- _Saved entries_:
BEGIN

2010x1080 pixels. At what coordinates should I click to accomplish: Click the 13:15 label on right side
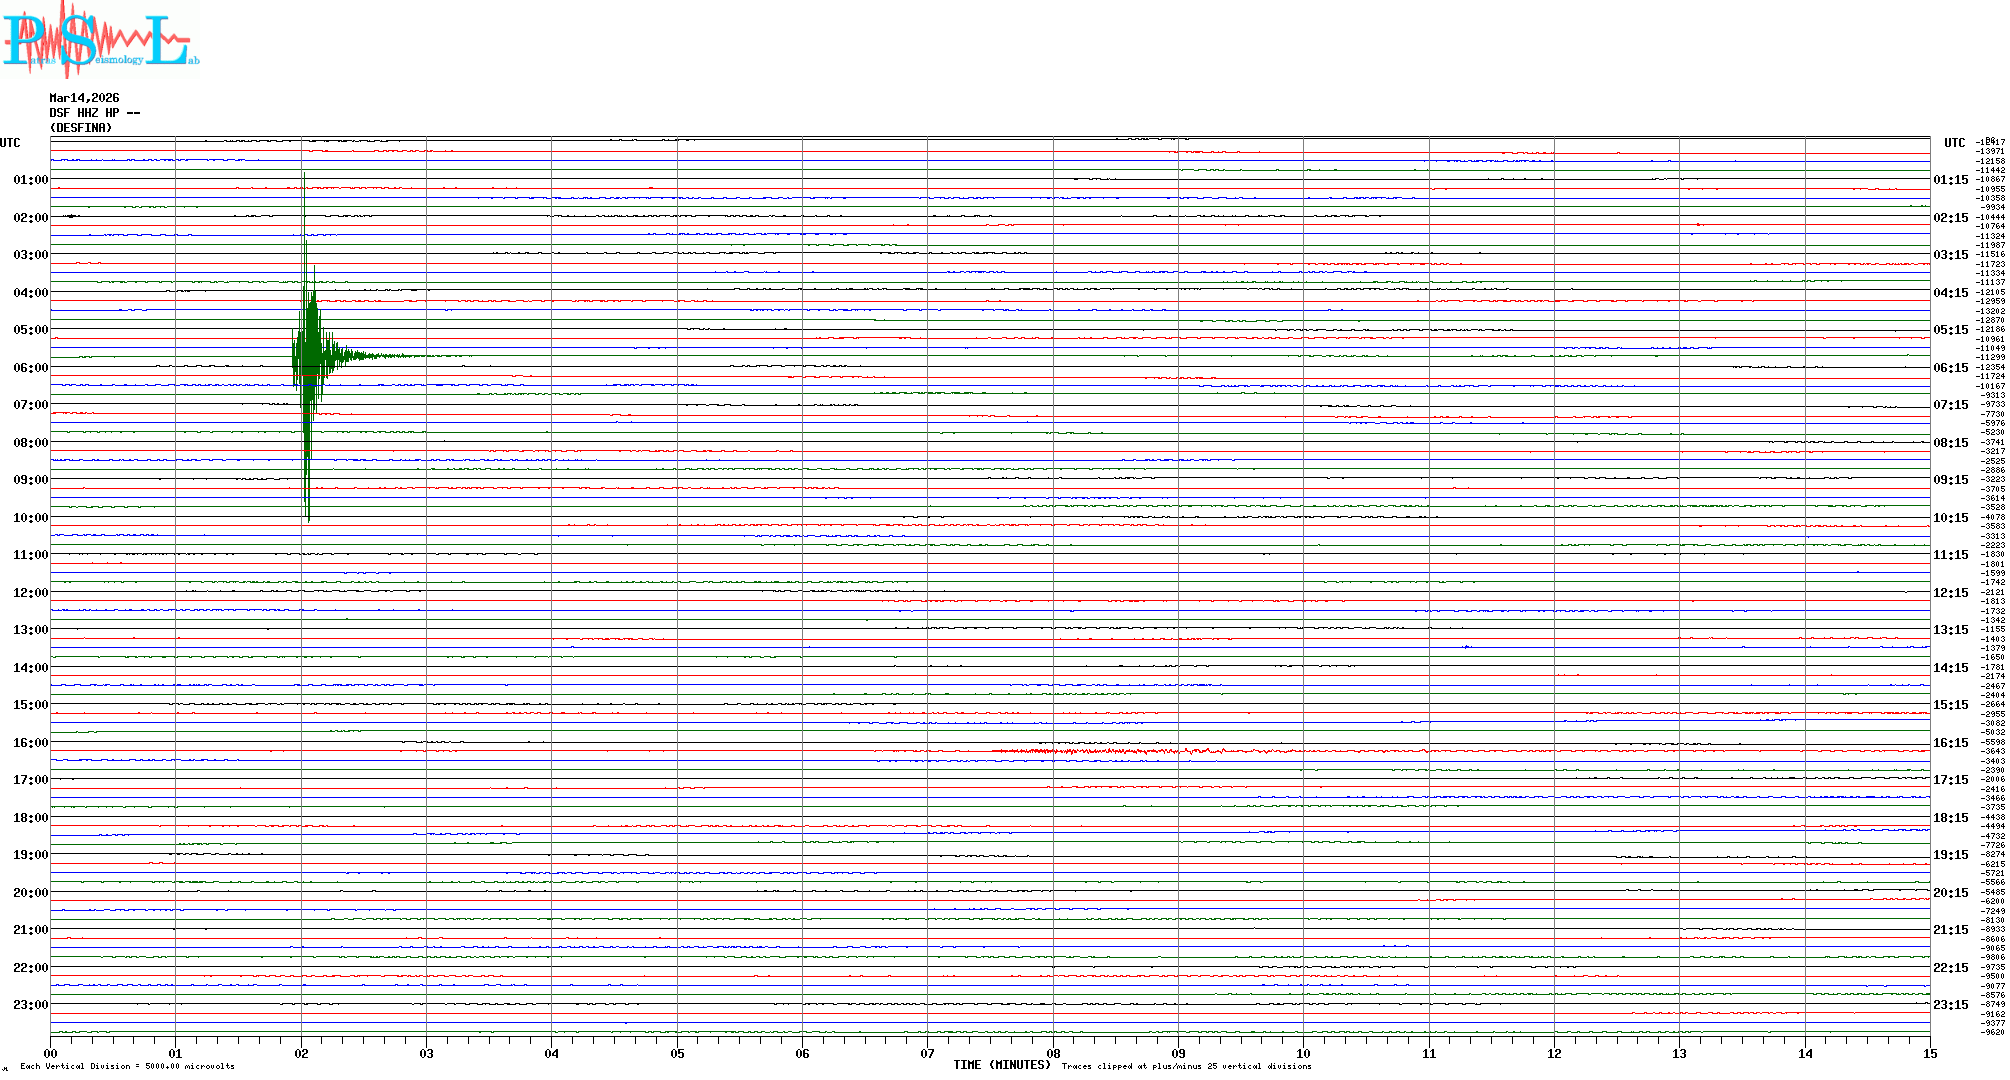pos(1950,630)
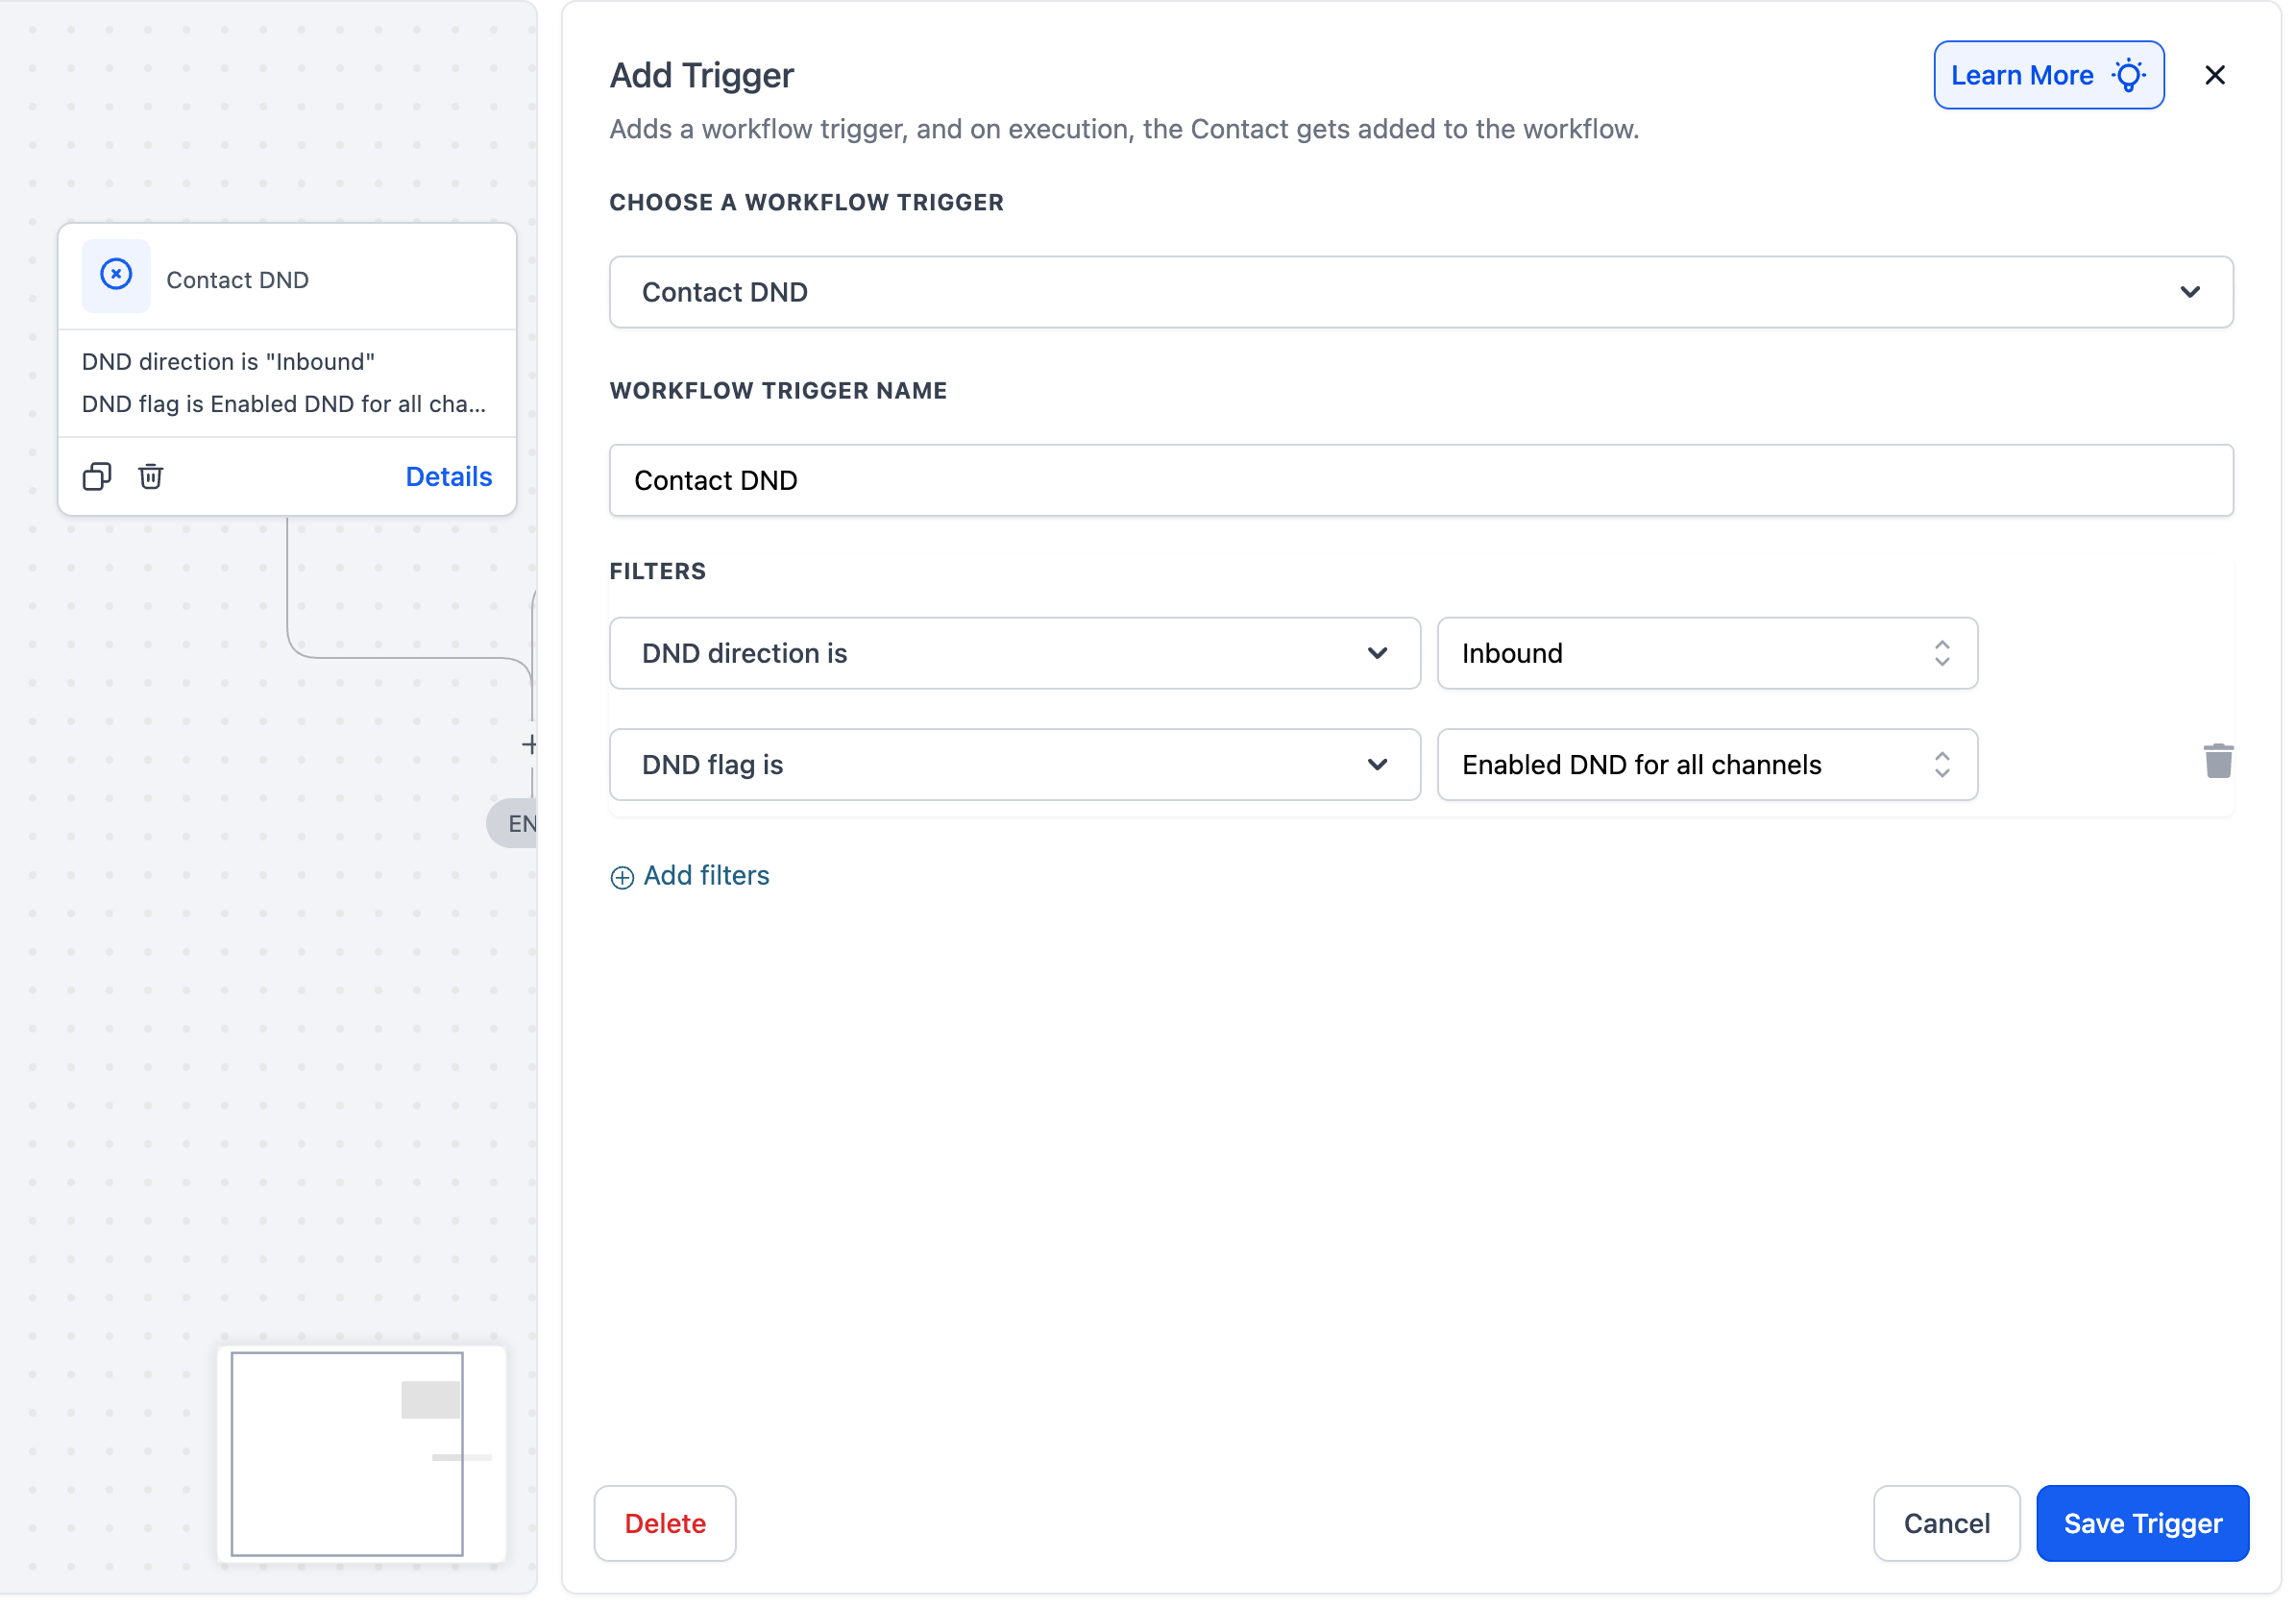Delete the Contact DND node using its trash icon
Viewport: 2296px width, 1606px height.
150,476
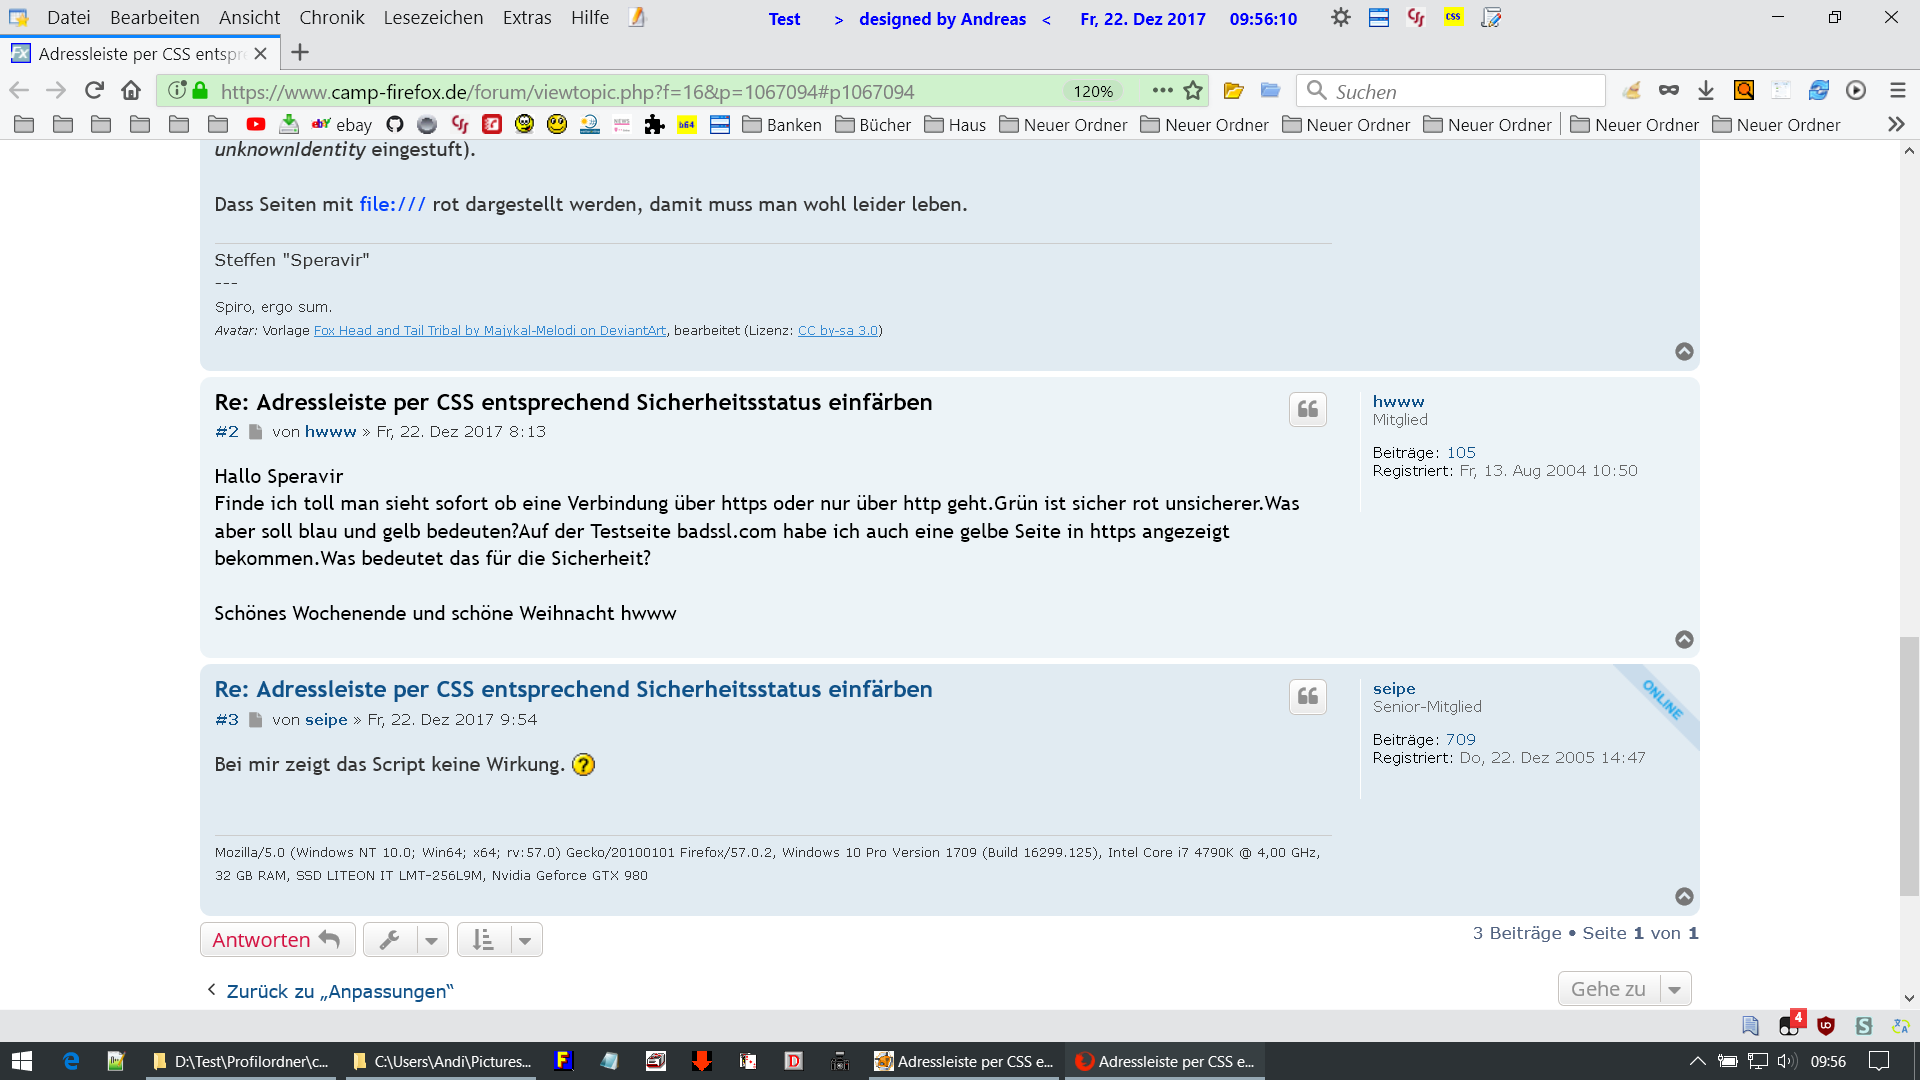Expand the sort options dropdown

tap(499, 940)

END

- _Directions_:
Reproduce the entries above exactly, without images.

- _Result_:
2010x1080 pixels. At what coordinates should I click to accomplish: Click the 13:15 label on right side
pos(1950,630)
Delete the Contact DND node using its trash icon
Viewport: 2296px width, 1606px height.
150,476
Expand the sort options dropdown

tap(499, 940)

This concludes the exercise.